O compositor João de Barro, o Braguinha, me aprontou mais uma. E só fiquei sabendo quando o Lito, ponta direita e esquerda que ajudou o Guarani a subir para a Divisão Especial, em 1949, me ligou e foi direto ao assunto: “Você escreveu uma besteira hoje… ‘Touradas de Madri’ foi composta pelo Braguinha e pelo Alberto Ribeiro em 1938 e não em 1950, como saiu na crônica.”. Como errei, corrijo, mas juro que o Braguinha falou que a música fez sucesso em 50, depois que o Brasil ganhou de 6 X 2 da Espanha, naquela Copa que perdeu para o Uruguai no Maracanã. Está certo que em 38 eu não existia e em 50, não passava de um projeto de gente. Acho que continuo projeto…

Mas conhecer o Lito, ainda que por telefone, foi uma lição. Ele sabe tudo de música popular brasileira e tem uma discoteca completa dos tempos em que a música tinha letra e os intérpretes, voz. Ele até requintou os detalhes da história: “Esse disco, bolacha preta de 78 rotações, foi gravado pelo cantor Almirante, para a gravadora Odeon, em selo azul, e tem o número 11.550. Está no lado ‘B’; no lado ‘A’, a música é ‘Yes, nós temos banana’. E digo mais: ‘Touradas de Madri’ não pôde entrar no concurso porque a comissão julgadora entendeu que era um passo doble e não uma marchinha típica para o Carnaval.”
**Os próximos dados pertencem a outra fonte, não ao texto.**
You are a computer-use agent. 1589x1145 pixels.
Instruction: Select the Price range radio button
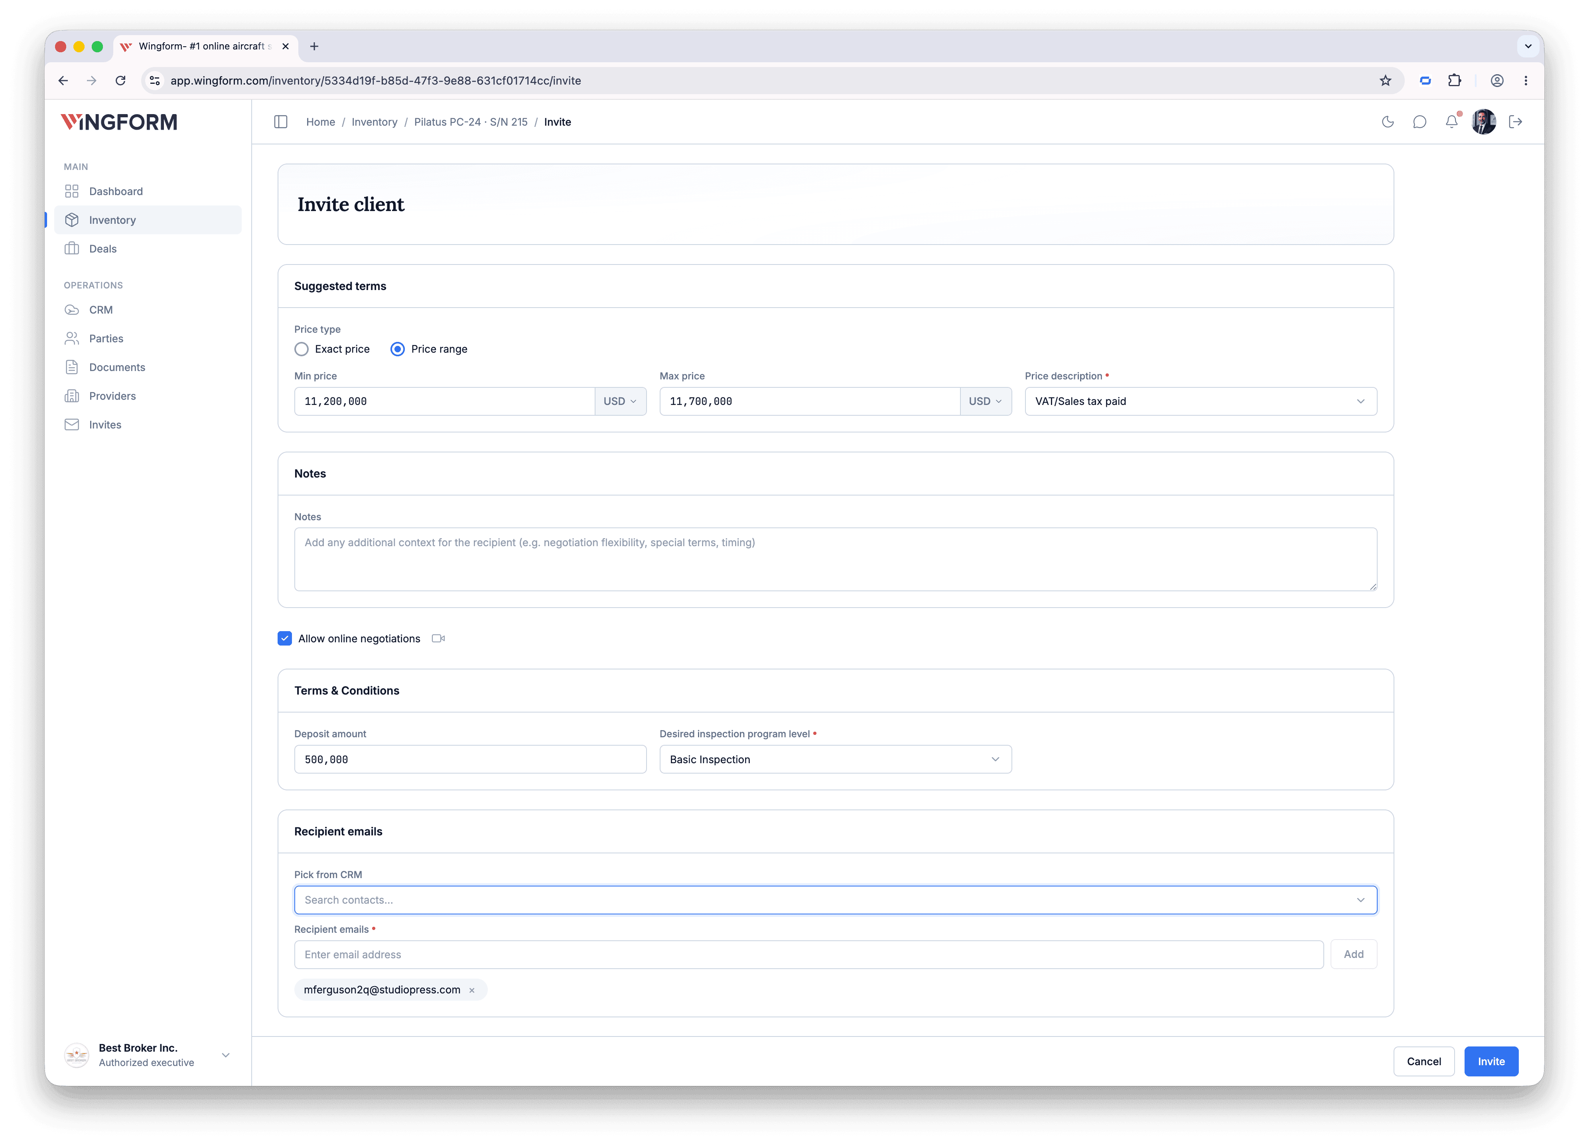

Lito é o apelido do bugrino Paschoal Galati Filho, dono, há 32 anos, do “Restaurante Musical Dançante Arraial”, aí na estrada de Sousas, perto do Concórdia, do lado esquerdo de quem vai para o distrito do J. Toledo. Lito estava na reserva daquele time do Guarani que derrotou o Batatais, na Rua Javari, quando o Bugre subiu e nunca mais caiu (perdão, pontepretanos): Arlindo; Orestes e Grita; Godê, Luís de Almeida e Alcides; Dorival, Piolim, China, Renato e Xavier. No treino, lá no velho “Pastinho” da Rua Barão Geraldo de Resende, Lito conta que chutou uma touceira, torceu o pé e ficou de fora da decisão. Disse a ele que até hoje, o povo aqui de Batatais fala que a vitória do Guarani foi roubada. Ouvi um silêncio estranho no telefone…

Depois, deu uma explicação nova: “Sabe o que foi? É como você contou naquele crônica. O asfalto estava chegando a Campinas naquele ano, Batatais ficava muito longe, estrada de terra, e os times grandes de São Paulo não estavam a fim de comer poeira toda vez que teriam de jogar lá. Foi a pressão dos grandes que prejudicou o Batatais, que tinha um timaço.” Pensei comigo: “Vem contar essa história em Batatais pra ver se você sai vivo de lá”. Até hoje, eles não engolem aquela derrota.

Disse que o Braguinha, um gênio musical, me aprontou mais uma porque, há uns vinte anos, participando do programa “Vox Populi”, da TV Cultura, na hora de fazer uma pergunta a ele, confundi outra obra-prima desse compositor (“O Rio amanheceu cantando”) com “Cidade Maravilhosa”. Em vez de perguntar “O Rio ainda amanhece cantando?”, troquei as bolas e mandei ver: “Braguinha, o Rio ainda é uma cidade maravilhosa?” Nossa! Ele quase me engole: “Você está louco? ‘Cidade Maravilhosa’ é do André Filho, rapaz!”. E cantou “O Rio amanheceu cantando” até o fim, para eu nunca mais me esquecer.

Pregado no poste: “E Campinas, seo Pagano, ainda é uma cidade maravilhosa e amanhece cantando?”